**EXERCISE DIRECTIONS**
In the entries below, find the line with "Screen dimensions: 790x641" and the line with "This screenshot has width=1020, height=716.". Reproduce those two lines and every line between them exactly, and nothing more.

[Opening PROVIDED ENTRIES section]

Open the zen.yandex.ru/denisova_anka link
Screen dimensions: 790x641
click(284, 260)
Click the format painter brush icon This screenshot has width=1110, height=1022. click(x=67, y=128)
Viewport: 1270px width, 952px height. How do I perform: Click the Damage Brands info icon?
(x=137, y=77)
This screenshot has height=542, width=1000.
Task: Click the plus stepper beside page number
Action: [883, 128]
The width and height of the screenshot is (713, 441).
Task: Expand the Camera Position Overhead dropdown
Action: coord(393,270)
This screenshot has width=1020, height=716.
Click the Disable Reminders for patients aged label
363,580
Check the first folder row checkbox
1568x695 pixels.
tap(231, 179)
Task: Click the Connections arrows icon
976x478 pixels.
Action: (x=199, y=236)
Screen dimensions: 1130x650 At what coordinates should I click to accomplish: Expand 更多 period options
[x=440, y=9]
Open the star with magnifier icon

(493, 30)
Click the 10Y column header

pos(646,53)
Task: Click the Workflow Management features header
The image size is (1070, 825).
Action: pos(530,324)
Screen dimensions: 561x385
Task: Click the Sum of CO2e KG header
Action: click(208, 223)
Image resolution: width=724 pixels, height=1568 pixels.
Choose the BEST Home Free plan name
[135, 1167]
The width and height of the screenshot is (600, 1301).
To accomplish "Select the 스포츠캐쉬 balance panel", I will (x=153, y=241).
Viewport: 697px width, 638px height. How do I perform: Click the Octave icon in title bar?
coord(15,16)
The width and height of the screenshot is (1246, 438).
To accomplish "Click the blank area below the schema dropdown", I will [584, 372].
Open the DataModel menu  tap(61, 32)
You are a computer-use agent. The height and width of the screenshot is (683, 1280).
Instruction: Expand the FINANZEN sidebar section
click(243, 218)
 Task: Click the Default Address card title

[Closing PROVIDED ENTRIES section]

**RESPONSE TO THIS TASK**
Screen dimensions: 790x641
click(284, 260)
Click the format painter brush icon This screenshot has width=1110, height=1022. click(x=67, y=128)
Viewport: 1270px width, 952px height. How do I perform: Click the Damage Brands info icon?
(x=137, y=77)
This screenshot has height=542, width=1000.
Task: Click the plus stepper beside page number
Action: [883, 128]
The width and height of the screenshot is (713, 441).
Task: Expand the Camera Position Overhead dropdown
Action: coord(393,270)
This screenshot has width=1020, height=716.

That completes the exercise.